The Shanghai court adopts the equivalent condition test. It takes the seat of Singaporean court and imagine what may happen if this application is a Chinese judgment seeking Singaporean enforcement. It concludes that as far as Singaporean court can enforce Chinese judgments under the same condition, de jure reciprocity exists. In other words, it applies the Singaporean standard to assess enforceability of this judgment. The problem is it may lead to the result that between two countries de jure reciprocity exits in some cases but not others. As reciprocity refers to the relationship between two countries, it should be a systematic status, and not variable according to the different fact of a case.

Another difficulty is that it is usually hard for Chinese courts to know exactly how judicial decision of a foreign court may be made, especially how judicial discretion is going to be exercised in a foreign country. The assessment of the potential enforceability of Chinese judgments in the foreign court in the same condition can only be based on black-letter law which may not be so precise to test de jure reciprocity. Of course, it is arguable that de jure reciprocity only needs a general possibility for a foreign court to enforce Chinese judgments, but not specific Chinese judgments are definitely enforceable in the foreign country.
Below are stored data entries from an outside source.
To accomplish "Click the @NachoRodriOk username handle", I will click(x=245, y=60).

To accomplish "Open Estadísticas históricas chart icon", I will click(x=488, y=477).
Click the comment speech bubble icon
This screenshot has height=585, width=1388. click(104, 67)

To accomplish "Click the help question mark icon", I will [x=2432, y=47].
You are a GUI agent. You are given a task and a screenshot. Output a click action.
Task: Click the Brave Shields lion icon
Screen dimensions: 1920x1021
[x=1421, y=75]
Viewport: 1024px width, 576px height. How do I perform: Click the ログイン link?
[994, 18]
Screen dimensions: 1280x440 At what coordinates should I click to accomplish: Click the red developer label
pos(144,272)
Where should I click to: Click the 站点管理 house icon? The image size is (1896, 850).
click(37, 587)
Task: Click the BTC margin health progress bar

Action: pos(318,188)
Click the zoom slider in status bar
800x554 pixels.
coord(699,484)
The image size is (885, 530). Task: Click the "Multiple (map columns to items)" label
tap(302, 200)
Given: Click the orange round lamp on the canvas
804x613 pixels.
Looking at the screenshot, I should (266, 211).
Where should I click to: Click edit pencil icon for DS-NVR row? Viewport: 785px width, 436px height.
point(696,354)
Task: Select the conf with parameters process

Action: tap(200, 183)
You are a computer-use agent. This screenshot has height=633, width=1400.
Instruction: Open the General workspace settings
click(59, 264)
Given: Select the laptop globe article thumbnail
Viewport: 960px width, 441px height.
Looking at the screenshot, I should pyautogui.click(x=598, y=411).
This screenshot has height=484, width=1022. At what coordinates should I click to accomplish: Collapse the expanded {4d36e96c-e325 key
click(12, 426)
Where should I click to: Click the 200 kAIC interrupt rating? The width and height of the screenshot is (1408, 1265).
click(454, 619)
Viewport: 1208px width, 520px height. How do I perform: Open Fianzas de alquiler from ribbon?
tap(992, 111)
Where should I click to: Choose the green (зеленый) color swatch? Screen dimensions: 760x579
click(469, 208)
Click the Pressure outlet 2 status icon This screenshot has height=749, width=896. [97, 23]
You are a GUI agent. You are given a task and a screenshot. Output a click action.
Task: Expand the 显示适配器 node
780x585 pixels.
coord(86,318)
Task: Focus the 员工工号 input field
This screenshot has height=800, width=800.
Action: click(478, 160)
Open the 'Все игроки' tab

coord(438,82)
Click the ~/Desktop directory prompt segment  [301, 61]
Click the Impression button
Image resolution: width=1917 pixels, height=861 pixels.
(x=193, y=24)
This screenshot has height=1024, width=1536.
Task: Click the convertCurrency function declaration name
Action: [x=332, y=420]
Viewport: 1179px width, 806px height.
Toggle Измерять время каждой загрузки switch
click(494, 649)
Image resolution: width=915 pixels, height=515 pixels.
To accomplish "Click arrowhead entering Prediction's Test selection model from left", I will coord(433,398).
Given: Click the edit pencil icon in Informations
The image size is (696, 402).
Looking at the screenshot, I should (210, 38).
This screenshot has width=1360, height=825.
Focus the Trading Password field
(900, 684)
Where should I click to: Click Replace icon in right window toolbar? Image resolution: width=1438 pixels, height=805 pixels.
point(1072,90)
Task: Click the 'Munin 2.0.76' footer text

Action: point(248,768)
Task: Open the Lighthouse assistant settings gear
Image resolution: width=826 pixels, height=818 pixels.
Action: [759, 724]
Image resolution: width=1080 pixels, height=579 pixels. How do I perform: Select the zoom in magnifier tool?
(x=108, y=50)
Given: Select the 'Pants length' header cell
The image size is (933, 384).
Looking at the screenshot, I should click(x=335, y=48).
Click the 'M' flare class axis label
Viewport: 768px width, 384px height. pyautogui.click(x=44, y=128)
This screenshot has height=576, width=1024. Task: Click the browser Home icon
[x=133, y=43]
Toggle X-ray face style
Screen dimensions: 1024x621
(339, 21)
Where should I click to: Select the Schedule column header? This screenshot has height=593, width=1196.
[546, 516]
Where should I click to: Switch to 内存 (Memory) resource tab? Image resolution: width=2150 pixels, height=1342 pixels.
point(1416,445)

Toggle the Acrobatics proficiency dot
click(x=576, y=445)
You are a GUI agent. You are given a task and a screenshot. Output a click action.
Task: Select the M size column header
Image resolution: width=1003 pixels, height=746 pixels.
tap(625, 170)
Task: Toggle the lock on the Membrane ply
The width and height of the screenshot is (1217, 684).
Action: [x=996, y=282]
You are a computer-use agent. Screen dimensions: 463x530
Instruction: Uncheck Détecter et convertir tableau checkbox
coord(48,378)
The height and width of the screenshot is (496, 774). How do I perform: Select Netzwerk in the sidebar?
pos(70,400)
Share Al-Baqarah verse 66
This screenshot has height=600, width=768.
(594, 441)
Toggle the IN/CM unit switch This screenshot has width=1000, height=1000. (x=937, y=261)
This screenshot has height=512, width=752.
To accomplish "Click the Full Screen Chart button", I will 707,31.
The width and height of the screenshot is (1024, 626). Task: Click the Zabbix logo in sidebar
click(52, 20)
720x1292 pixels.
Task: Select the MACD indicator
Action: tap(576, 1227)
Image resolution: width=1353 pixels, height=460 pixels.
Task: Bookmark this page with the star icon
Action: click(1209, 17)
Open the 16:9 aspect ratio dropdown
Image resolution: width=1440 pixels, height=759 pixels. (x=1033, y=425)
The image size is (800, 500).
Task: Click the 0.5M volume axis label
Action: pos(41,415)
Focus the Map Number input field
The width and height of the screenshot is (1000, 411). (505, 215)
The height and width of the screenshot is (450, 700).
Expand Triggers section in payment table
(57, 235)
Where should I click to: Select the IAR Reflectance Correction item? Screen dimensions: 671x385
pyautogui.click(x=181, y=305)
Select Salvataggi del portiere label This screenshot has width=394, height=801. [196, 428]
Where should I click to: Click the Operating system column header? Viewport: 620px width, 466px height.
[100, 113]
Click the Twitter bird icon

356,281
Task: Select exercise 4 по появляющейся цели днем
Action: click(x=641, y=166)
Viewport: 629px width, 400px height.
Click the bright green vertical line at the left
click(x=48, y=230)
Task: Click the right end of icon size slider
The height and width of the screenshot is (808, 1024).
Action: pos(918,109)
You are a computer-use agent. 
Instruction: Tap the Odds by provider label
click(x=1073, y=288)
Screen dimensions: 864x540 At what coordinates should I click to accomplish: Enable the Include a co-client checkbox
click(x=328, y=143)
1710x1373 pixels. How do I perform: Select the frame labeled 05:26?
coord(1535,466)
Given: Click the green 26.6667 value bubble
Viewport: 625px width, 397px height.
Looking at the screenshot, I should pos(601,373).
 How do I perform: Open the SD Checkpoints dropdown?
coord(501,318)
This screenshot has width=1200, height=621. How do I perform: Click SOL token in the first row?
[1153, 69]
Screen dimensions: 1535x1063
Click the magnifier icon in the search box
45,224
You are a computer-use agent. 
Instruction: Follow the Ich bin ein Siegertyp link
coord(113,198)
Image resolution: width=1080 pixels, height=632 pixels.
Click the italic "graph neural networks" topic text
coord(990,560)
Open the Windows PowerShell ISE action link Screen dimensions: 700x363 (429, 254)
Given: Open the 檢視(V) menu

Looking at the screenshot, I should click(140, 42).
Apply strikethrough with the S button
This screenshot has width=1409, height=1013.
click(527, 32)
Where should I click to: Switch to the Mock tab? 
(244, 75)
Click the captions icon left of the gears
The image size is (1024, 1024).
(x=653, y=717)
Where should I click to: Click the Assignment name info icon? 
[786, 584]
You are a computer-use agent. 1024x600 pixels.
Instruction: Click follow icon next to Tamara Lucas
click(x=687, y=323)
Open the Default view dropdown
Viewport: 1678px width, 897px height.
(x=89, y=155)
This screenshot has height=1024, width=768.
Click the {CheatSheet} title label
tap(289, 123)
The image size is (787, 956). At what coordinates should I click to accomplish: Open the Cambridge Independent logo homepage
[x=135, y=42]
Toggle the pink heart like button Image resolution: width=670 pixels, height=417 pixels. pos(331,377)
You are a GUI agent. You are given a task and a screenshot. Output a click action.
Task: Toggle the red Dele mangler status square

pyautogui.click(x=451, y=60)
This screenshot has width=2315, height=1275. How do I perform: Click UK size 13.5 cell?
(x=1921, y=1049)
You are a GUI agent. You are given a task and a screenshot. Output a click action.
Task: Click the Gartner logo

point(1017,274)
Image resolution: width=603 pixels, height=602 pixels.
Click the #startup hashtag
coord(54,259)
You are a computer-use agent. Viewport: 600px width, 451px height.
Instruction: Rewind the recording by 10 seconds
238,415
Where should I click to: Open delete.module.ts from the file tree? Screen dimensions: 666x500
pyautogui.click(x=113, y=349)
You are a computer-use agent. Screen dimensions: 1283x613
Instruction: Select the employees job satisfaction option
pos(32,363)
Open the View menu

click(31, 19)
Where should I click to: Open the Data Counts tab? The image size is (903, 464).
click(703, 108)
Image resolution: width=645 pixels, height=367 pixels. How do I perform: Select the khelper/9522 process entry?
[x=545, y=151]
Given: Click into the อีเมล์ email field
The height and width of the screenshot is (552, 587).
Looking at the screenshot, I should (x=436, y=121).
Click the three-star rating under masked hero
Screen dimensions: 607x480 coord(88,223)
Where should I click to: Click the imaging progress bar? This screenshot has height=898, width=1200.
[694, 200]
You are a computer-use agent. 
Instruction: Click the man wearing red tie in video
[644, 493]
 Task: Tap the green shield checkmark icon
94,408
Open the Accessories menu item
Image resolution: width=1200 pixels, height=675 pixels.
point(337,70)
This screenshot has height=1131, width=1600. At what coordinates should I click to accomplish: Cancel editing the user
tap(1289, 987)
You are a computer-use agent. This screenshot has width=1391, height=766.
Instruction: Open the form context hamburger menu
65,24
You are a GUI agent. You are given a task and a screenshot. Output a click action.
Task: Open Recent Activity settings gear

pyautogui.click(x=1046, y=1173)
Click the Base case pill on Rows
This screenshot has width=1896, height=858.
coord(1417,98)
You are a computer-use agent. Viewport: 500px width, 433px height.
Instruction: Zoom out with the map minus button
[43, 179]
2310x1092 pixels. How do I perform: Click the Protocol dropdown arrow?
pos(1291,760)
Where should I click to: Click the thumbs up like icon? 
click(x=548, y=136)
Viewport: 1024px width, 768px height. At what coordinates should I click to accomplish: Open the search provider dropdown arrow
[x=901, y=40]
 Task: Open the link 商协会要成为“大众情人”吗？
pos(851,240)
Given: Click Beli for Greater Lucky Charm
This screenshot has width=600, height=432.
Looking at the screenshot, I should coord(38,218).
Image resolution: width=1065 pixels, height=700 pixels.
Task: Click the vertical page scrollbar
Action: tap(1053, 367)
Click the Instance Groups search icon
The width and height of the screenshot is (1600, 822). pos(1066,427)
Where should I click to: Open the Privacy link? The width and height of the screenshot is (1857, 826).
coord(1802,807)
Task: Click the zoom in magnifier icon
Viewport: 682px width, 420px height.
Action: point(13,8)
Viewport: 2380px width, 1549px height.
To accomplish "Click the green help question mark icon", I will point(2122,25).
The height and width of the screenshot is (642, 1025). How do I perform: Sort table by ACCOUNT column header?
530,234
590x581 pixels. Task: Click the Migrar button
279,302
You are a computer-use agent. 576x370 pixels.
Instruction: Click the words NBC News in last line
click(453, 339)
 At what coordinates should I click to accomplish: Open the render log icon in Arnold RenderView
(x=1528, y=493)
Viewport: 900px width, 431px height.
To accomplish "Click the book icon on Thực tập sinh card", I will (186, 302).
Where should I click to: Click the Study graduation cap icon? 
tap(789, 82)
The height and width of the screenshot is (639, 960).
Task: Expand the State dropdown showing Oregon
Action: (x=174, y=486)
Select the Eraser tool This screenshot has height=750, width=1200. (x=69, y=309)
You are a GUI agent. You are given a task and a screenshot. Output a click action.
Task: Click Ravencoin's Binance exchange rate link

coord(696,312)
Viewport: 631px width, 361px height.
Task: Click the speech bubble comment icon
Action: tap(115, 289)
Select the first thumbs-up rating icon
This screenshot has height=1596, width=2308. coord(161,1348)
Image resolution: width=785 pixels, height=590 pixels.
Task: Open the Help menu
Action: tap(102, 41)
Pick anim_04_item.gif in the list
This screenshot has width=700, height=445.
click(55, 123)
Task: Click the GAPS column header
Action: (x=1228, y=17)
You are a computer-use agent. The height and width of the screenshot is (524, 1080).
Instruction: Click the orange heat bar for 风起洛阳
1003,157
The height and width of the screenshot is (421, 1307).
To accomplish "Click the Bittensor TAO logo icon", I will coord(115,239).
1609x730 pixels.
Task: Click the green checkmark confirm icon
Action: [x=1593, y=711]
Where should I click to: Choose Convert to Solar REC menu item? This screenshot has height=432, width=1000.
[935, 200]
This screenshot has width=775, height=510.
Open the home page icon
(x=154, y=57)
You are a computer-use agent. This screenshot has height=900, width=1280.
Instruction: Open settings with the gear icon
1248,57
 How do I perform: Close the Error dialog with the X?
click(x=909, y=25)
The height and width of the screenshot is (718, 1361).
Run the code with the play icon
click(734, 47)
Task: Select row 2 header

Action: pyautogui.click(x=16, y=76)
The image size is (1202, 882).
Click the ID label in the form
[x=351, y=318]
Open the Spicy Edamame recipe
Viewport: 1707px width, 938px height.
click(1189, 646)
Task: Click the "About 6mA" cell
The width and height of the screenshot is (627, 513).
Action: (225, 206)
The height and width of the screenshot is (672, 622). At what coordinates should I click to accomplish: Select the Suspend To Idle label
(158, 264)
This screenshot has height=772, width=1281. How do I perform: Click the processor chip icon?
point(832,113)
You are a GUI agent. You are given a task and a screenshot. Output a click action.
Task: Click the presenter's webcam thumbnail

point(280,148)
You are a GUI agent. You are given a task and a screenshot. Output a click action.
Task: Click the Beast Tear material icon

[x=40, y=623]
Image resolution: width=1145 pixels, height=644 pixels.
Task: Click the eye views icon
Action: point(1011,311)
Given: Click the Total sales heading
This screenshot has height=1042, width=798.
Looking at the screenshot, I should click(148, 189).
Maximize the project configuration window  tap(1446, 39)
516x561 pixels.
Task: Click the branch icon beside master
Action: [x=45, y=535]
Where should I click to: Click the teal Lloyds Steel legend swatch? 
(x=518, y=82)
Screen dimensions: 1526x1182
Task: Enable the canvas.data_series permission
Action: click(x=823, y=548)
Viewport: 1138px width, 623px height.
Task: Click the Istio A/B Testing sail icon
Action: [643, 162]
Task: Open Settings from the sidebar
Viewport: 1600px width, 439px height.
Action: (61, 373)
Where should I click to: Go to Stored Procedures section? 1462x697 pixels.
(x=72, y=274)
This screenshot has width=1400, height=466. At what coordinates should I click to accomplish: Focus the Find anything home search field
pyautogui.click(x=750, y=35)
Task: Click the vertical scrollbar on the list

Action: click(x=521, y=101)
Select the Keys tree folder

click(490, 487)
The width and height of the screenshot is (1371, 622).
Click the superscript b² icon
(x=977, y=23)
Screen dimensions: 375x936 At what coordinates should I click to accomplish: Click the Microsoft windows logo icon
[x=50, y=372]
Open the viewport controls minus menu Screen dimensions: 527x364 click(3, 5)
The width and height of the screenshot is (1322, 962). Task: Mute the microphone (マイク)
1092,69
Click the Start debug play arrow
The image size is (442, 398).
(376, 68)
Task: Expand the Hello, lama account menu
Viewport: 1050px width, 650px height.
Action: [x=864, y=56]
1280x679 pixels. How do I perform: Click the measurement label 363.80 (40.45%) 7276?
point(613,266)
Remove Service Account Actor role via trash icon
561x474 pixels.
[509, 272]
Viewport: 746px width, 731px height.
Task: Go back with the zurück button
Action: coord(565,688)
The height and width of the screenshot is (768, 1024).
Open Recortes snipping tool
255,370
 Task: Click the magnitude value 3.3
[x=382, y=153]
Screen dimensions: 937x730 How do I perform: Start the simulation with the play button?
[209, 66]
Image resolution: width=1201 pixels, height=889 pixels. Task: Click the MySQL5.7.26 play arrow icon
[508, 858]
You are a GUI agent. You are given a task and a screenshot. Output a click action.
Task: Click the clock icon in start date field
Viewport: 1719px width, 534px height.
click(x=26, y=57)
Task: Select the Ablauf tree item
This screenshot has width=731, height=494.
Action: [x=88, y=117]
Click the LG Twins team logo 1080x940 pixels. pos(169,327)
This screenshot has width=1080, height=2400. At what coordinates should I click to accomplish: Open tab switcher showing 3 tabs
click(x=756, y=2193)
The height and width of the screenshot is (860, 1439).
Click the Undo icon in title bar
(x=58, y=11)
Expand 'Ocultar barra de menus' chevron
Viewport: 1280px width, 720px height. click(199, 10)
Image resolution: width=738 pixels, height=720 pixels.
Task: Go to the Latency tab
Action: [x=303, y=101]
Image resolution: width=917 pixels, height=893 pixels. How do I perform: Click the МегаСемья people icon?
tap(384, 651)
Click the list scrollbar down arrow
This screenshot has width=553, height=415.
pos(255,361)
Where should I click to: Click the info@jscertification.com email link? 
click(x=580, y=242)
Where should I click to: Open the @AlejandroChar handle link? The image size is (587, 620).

If so, the equivalent condition test is not appropriate to assess de jure reciprocity.

One may suggest the legal comparability test. It argues that de jure reciprocity depends on whether the foreign law provide legally comparable conditions for FJR as Chinese law. This suggestion is also problematic, because many countries’ law provide much lower threshold to enforce foreign law than Chinese law. For example, they do not require reciprocity as a pre-condition. These laws are not comparable to Chinese law, but it is hard to argue that Chinese judgments cannot be enforced in those countries as a matter of law.

The third suggestion is the no higher threshold test. It suggests that if the foreign law does not make it more difficult to enforce Chinese judgments, de jure reciprocity exists. However, what if the foreign law adopts de facto reciprocity like most Chinese courts do in practice? Can we argue the foreign law provide higher threashold because one Chinese court uses de jure reciprocity? Or we consider these two laws provide simialr threshold and treat de jure reciprocity exists, even though the foreign court actually cannot enforce Chinese judgments because Chinese courts did not enforce judgments from this country before?

Anyway, although the test for de jure reciprocity is not settled, the Shanghai judgment shows a laudable progress. This is the first case that de jure reciprocity has been applied in a Chinese court. It shows a serious attempt to deviate from de facto reciprocity. Of course, since de facto reciprocity also exists between China and Singapore, this judgment does not bring significant difference in result. It is curious to see whether the Chinese court will apply de jure reciprocity alone to enforce foreign judgments in the future, and whether any new tests for de jure reciprocity may be proposed in the future judgments.

 

[1] Several Opinions of the Supreme People’s Court Concerning Judicial Services and Protection Provided by People’s Courts for the Belt and Road Initiative], [2015] Fa Fa No. 9, para 6; The Opinions of the SPC Regarding the People’s Court’s Further Provision of Judicial Services and Guarantees for the Construction of the Belt and Road, Fa Fa [2019] 29, para 24.

[2] (2019) Hu 01 Xie Wai Ren No 22.

[3] Singaporean case, Giant Light Metal Technology (Kunshan) Co Ltd v Aksa Far East Pte ltd [2014] 2 SLR 545; Chinese case, Kolmar Group AG v. Jiangsu Textile Industry Import and Export Corporation, (2016) Su 01 Xie Wai Ren No 3.